WHEN it comes to national interests, intergovernmental negotiations can be knotty.
On Friday, I wrote how the sudden death of US President Franklin D Roosevelt in April 1945 left his successor Harry Truman facing a welter of issues. Among them was FDR’s 1941 Lend-Lease programme, which Truman cancelled after the Second World War ended in September 1945.
As Congress had not authorised goods still in transit to be gifted, they were sold at around 90 per cent discount and the sale converted into loans (our share was around £1billion, but Britain was not the only country in this scheme).
That was generous, but the abrupt shutoff still left us facing bankruptcy (the US may not have realised this): We had been using sale of those goods to pay for food and other essentials, and our war-oriented economy had restricted our ability to earn from exports.
The British economist John Maynard Keynes was sent to Washington to ask for a grant or gift, on the moral ground that we had held the fort against fascism until the US joined us.
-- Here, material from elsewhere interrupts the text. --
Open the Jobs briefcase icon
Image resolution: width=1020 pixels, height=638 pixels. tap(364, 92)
He was disabused of this optimism, as Sir Christopher Meyer explains in this 2007 BBC documentary.
Whatever Truman’s personal feelings may have been, he had to work with (or against) a Congress dominated by the ‘Conservative coalition.’
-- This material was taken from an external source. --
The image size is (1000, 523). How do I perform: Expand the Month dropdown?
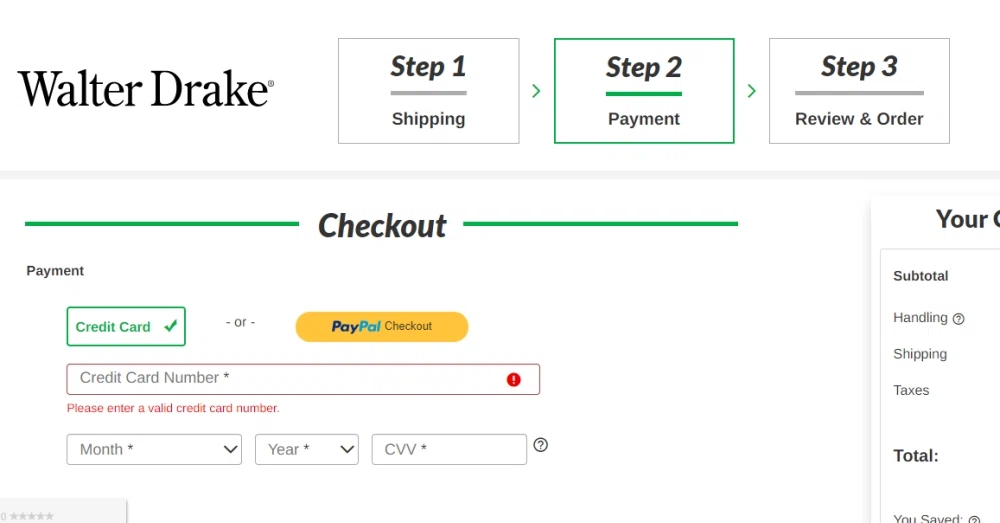[x=154, y=450]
FDR’s 1944 State of the Union address had looked forward to guaranteeing everyone ‘useful and remunerative work’, a decent home, health treatment, a good education, social security and so on – like the ambitions of the British Labour Party.
Congress’s conservatives opposed costly, freedom-limiting paternalism (Churchill had warned that a Labour election victory would lead to loss of liberty, enforced by ‘some form of Gestapo’) and for a time it looked as though Keynes’s mission would fail altogether.
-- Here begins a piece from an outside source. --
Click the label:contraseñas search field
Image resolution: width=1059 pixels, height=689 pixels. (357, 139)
However, the threat of Soviet communism, with its tyrannical nature and empire-building, was now becoming clearer. And, much as Washington had been surprised and upset by Churchill’s defenestration by the British electorate in July 1945, socialism was preferable to Stalinism.
So in 1946 the Anglo-American Loan was agreed – around five billion dollars (some of it from Canada) at two per cent interest for 50 years (in practice, until 2007.)
However, the problems didn’t stop there: A condition of the loan was that sterling had to become convertible into other currencies. Eventually this led to a run on the pound which Britain’s war-reduced gold and other reserves couldn’t defend, so forcing a 30 per cent devaluation in 1949 (and, since the loan was in dollars, increasing the real value of the debt!)
In 1948, Congress passed the Economic Co-operation Act, aka the Marshall Plan. This was not merely to support and rebuild ruined Western European economies, but to counter communism – the latter aim not stated baldly, but the preamble refers to ‘the maintenance of conditions abroad in which free institutions may survive.’
The assistance was even offered to Russia and its satellites, but was refused – partly because hated Germany was included in the plan, but also because it threatened interference in Soviet domestic affairs.
Influential in the formulation of American policy towards Europe and the Soviet Union was a State Department official named George Kennan, of whom more later. For now, let us look at how the Marshall Plan bore more fruit for some than for others.
How come Britain, despite all this fresh money, lagged behind its Continental competitors in the following years? Writing on the BBC’s history website, historian Correlli Barnett argues that it was wasted on trying to hold on to the Empire, and on a Welfare State we could not afford, rather than being invested in the modernisation of British industry.
Some may agree with the first part, though the hurried partition of India led to large-scale bloodshed; but as to the Welfare State, Labour had promised it, the people wanted it and felt they had earned it.
In October 1943, Labour MP Tom Driberg had his BBC contract cancelled for saying on his radio programme: ‘People in this country are determined not to tolerate anything savouring of a return to the pre-war years of mass unemployment.’
The 1945 election result should not have come as a shock: ‘If not now, when?’ As well as blaming working-class agitation, we might consider Britain had long failed to reinvest in businesses, their workforce skills and technology. The common people were not prepared simply to ‘grin and bear it’ again, after all they had gone through from 1914 on.
Germany, although it received less from the Marshall Plan than Britain, benefited from other factors: The NATO defence umbrella that saved Germans paying their full share; the boost from American and British service personnel’s spending there; and, says author and political commentator David Frum, ‘the U.S. acquiesced in the undervaluation of the deutschmark and yen to aid German and Japanese recovery.’
More importantly perhaps, Germany had invested in superior technical education in the 19th century, with ‘an extensive system of university and polytechnic education with close ties to industry that allowed them becoming the largest industrial power in Europe by the beginning of the 20th century.’
As the war in Europe drew to a close, the Russians, British and Americans were scouring German forests for scientists, papers and prototypes to develop their own missile and other technology; unfortunately, we no longer had enough money to offer the German boffins attractive packages in Britain.